There’s a secret “table” inside every business that determines how much you get paid when they exit.

It’s called the Capitalization Table (or “Cap Table”)

And if you don’t know how it works – and where you will be placed on the Cap Table when you invest in the current round…

You might wind up with far less than you thought if the company IPOs or gets acquired.

That’s why today, we’re going to talk about…

Cap Tables & Capital Stacks

When it comes to raising capital, most investors don’t realize that money – like any other commodity – can be purchased.

In the same way you can go to the supermarket (or grocery store) to buy groceries…

You can go to the Capital Markets to buy money.

But that money isn’t free. There is a Cost of Capital.

And just like any market, there are different buyers for different products, who will accept certain terms at certain prices, based on the risk profile.

Understanding how this dynamic works is really important for you as a private market investor!

Whether you realize it or not… as an investor, you are now a “vendor” in the Capital Markets.

And if you want your “investing business” to make money, it means you need to know…

  • What type of Investment Products are out there (equity, debt, and exotics)…
  • How to shop for those Investment Products (i.e. “valuation” and “deal terms”)…
  • How those Investment Products are allegedly supposed to perform (i.e. the risk:reward ratio) and…
  • How – and when – you get paid in the deal!

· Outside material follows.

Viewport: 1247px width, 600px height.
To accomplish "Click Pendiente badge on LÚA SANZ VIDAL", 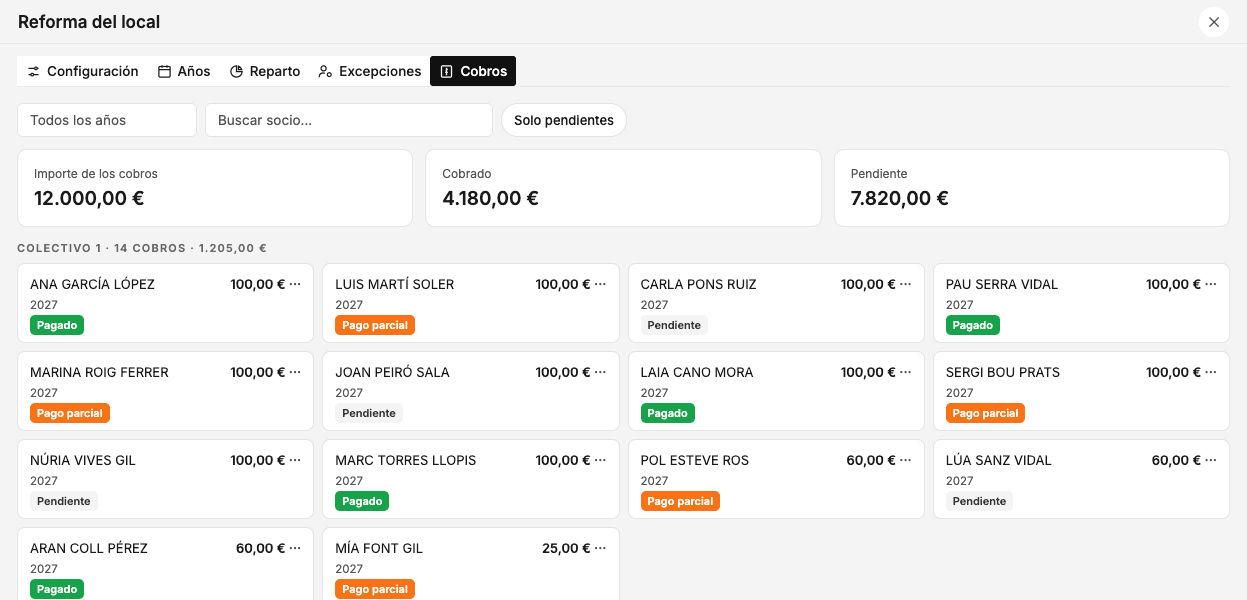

The answer is hidden inside the document all companies are required to maintain: The Cap Table.

This document lists out all of the share classes issued, who owns them, and how much they paid for their shares…

Which, in aggregate, shows how much the company is worth (i.e. the Market Cap).

Any time the company sells more equity, that Cap Table is updated to reflect the current reality of the business.

As the company raises multiple rounds of financing, it forms something called a “Capital Stack.”

And depending on where you are in the Capital Stack will determine when – and how – you get paid.

Here’s an example you might find yourself in…

Let’s say you buy Common Stock in an early-stage company at a $10m valuation.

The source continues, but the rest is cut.